Si hace siete días les proponía pensar que vivimos tiempos raros, esa rareza crece minuto a minuto y el mundo se ennegrece, se va distorsionando y se enquista sobremanera.
Cada informativo de radio y televisión, cada portada de diario digital se abre con un bombardeo en Oriente Medio, una muerte violenta o una salida de pata de banco del primer iluminado -o iluminada- que quiere conseguir su minuto de gloria.
Hoy, ese día en que uno ya no sabe qué pensar, qué decir o con quién hablar, sólo la estupefacción envuelve mis pensamientos.
Y es que, en vista de que últimamente proliferan los todólogos, de cara y anónimos; esos especialistas en todo pero en nada.

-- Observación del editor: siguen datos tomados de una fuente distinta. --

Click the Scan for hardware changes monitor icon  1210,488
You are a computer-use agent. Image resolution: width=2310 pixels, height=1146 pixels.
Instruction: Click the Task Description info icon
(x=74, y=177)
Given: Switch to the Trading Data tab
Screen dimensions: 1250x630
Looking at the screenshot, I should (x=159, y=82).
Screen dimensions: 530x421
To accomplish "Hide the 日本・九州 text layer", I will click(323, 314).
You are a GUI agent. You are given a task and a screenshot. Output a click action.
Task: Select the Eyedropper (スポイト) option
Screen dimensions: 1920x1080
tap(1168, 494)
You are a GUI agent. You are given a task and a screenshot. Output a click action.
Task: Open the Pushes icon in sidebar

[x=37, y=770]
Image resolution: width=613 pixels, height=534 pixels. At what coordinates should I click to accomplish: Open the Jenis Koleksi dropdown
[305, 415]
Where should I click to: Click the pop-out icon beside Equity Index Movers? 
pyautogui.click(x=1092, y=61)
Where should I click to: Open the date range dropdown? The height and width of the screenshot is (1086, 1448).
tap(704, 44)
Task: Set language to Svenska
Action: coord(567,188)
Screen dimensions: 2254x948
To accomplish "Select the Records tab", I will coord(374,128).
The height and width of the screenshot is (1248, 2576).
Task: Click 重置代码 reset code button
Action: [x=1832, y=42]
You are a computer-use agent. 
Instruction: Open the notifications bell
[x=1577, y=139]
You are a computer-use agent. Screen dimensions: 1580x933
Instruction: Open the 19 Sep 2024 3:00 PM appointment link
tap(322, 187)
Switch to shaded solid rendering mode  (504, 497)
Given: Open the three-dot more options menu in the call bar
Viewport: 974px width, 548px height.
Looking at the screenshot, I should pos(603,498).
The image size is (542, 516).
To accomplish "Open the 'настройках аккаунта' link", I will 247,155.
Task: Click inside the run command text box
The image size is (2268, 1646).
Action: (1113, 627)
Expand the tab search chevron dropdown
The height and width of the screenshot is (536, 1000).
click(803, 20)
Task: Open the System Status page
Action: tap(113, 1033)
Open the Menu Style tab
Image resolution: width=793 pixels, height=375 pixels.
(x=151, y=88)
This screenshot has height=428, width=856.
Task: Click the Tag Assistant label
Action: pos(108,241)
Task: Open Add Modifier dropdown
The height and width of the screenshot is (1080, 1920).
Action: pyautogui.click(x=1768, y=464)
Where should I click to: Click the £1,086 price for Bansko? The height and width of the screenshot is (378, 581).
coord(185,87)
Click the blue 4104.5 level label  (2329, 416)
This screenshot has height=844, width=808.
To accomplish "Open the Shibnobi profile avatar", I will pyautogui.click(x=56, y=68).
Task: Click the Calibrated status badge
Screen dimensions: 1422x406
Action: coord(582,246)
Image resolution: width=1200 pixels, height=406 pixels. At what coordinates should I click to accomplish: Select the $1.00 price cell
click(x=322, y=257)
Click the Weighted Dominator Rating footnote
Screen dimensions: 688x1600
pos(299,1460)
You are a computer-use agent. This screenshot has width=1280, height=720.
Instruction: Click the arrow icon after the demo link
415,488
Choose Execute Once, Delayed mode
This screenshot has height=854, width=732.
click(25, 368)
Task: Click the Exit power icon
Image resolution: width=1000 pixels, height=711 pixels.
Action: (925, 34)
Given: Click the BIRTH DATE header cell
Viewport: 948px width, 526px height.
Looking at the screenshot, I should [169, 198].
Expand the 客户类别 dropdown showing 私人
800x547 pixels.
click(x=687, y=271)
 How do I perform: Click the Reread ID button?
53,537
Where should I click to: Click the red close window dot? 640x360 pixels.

Esos que se han probado todos los zapatos del prójimo.
Hoy me atrevo a reproducir unas sabias, elocuentes y lapidarias palabras de alguien a quien siempre admiré en esta cosa del periodismo.
No estoy aquí para dar lecciones.
No soy juez ni la conciencia de nadie. Mucho menos el verdugo.
No soy una bandera ni una biblia, ni una constitución.
Soy sencillamente un hombre. Un hombre que, en vista de que no puede cambiar el mundo, procura, al menos, que el mundo no lo cambie.
Entre mis sueños no figura ni la gloria ni el poder.
No he venido a prometer el paraíso. No he venido a redimir al hombre.
No soy más que nadie… ni sé más que nadie.
Soy lo que soy y sé lo que sé y con eso me basta.
En realidad estoy tan confundido… como tú.